Under California law, the plaintiff must prove the falsity of the underlying, implied fact in order to survive summary judgment. Eisenberg, 88 Cal.Rptr.2d at 822-23 (affirming grant of summary judgment in defamation action when plaintiff could not prove that the underlying assertions of fact were false). In this case, MHCI has not satisfied its evidentiary burden to demonstrate the falsity of any underlying facts. See Gilbert v. Sykes, 147 Cal.App.4th 13, 53 Cal.Rptr.3d 752, 766 (Ct.App.2007) (noting that truth defense is satisfied if the “gist” or “sting” of the statement is substantially true).
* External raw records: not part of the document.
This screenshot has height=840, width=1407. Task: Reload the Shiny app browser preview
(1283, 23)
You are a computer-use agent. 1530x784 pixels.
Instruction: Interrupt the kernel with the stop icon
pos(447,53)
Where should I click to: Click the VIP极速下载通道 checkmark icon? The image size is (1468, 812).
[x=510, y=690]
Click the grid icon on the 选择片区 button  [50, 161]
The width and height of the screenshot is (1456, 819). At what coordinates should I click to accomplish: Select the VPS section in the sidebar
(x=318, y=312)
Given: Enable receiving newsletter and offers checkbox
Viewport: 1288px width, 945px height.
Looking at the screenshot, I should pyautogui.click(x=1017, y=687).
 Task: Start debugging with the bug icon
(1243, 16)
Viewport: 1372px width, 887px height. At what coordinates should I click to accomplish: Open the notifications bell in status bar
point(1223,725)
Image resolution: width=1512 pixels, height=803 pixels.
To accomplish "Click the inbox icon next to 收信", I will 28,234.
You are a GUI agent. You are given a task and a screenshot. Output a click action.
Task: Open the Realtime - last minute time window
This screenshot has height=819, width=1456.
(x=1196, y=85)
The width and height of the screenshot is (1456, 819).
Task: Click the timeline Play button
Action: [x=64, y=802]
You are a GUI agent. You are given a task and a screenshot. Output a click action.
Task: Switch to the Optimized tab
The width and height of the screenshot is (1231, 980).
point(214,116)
The evidence submitted showed that MHCI’s representatives assured county officials that plumbers and other repair work had begun on the sewage leak when the problem had not been fixed. This was reported and documented by two local television stations and confirmed by the residents of the flooded unit. Furthermore, Supervisor Jacob did online research to discover that there were complaints throughout the country about MHCI and their business practices. The disproportionate effect of MHCI’s rent increases on the elderly and residents on fixed incomes was confirmed by the homeowners. Finally, the incoming district attorney testified that she was interested in investigating MHCI’s activities, and the county opened a formal investigation into MHCI’s handling of the sewage spill. MHCI failed to present any evidence to prove the falsity of the alleged facts it claims were implied by Supervisor Jacob’s statements. Because all of the expressed facts, and whatever facts were implied by Supervisor Jacob’s statements, were “substantially true,” and because MHCI failed to present any evidence that any allegedly defamatory fact was false, I would affirm the district court’s order granting Supervisor Jacob’s anti-SLAPP motion and the award of attorney’s fees.